Reginald and Veronica

It was only much later in life that I looked into the Danish heritage of my maternal grandfather, Reginald, and his time in the Australian Army. My memory of him on the occasions that I would stay with him and his wife Veronica during the holidays was him getting up at 6am and meticulously hand rolling the 10 cigarettes he would smoke during the day at work, the smell of tobacco still gives me a sense of calmness.

Reginald was always gentle and kind with me but lived with a weight of family history. His wife Veronica was the one who would make an effort to take me to movies and musical theatre, to teach me to sculpt and paint and gave me a desire to find a preciousness in art that was available to those who cannot afford ‘genuine’ precious things. Sadly it was Veronica who passed away from throat cancer long before Reginald. Veronica and her sister Betty came from abject poverty, children of a deserting English merchant Navy man who abandoned the family when they were young.

Stella and Mick

I was only with my paternal grandparents at a very young age, as after we left New Zealand when I was four they would only visit every few years. My grandfather, Mick, was the grandson of an Irish linen maker from Maghera who was exiled to New Zealand because of his relationship with the young tutor to his younger brothers. I knew none of this connection to Ireland until an uncle, Bruce Clark, sent me a copy of the history of the family business. It was through researching the historical newspapers of New Zealand that I discovered that Mick was a regular entertainer at social events in Whangarei before the war. My lasting memory of him was his obsession with watermelon, frequently smuggling seeds from Australia back to New Zealand in pill canisters.

- Problem to work on
Please copy out the part of the grandparents text word for word, everything from "I was only with" down to "in pill canisters.".

- Material supplied
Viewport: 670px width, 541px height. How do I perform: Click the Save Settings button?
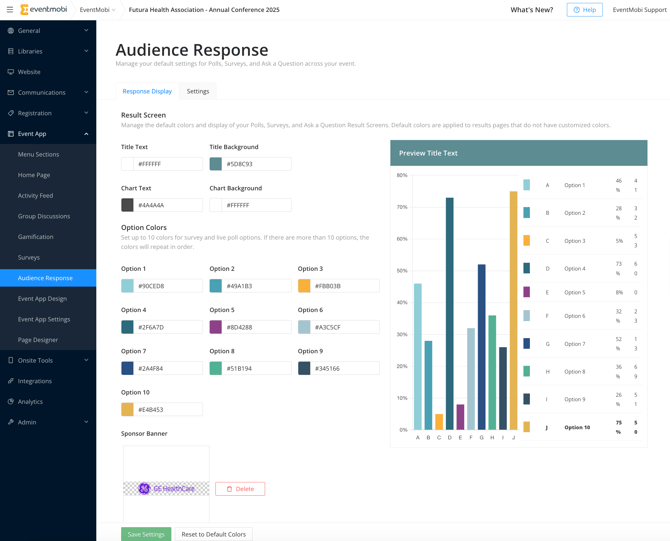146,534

* * *

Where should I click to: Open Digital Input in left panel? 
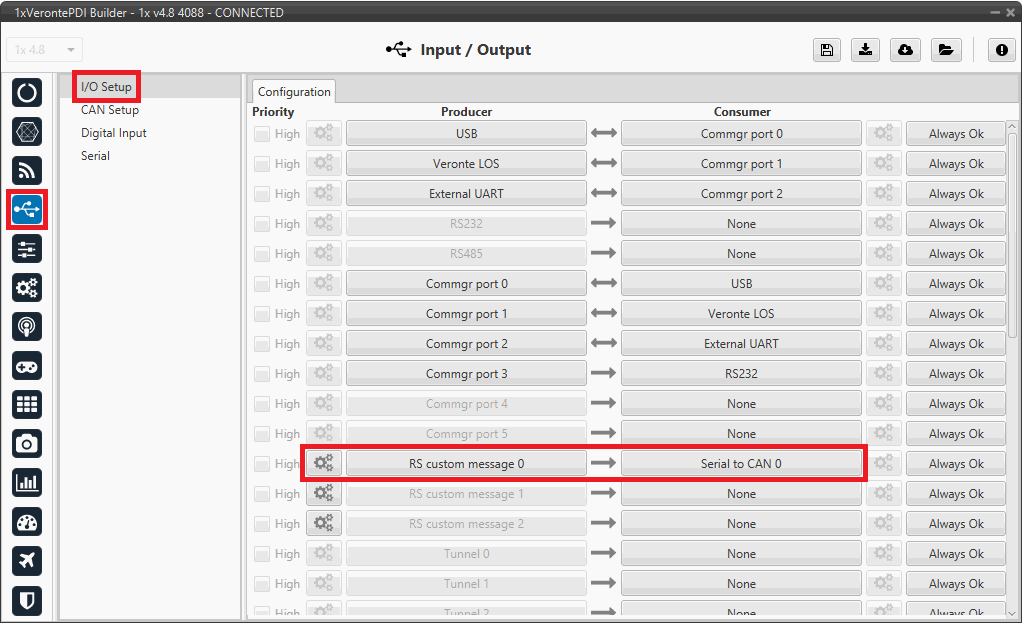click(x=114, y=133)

- Result below
I was only with my paternal grandparents at a very young age, as after we left New Zealand when I was four they would only visit every few years. My grandfather, Mick, was the grandson of an Irish linen maker from Maghera who was exiled to New Zealand because of his relationship with the young tutor to his younger brothers. I knew none of this connection to Ireland until an uncle, Bruce Clark, sent me a copy of the history of the family business. It was through researching the historical newspapers of New Zealand that I discovered that Mick was a regular entertainer at social events in Whangarei before the war. My lasting memory of him was his obsession with watermelon, frequently smuggling seeds from Australia back to New Zealand in pill canisters.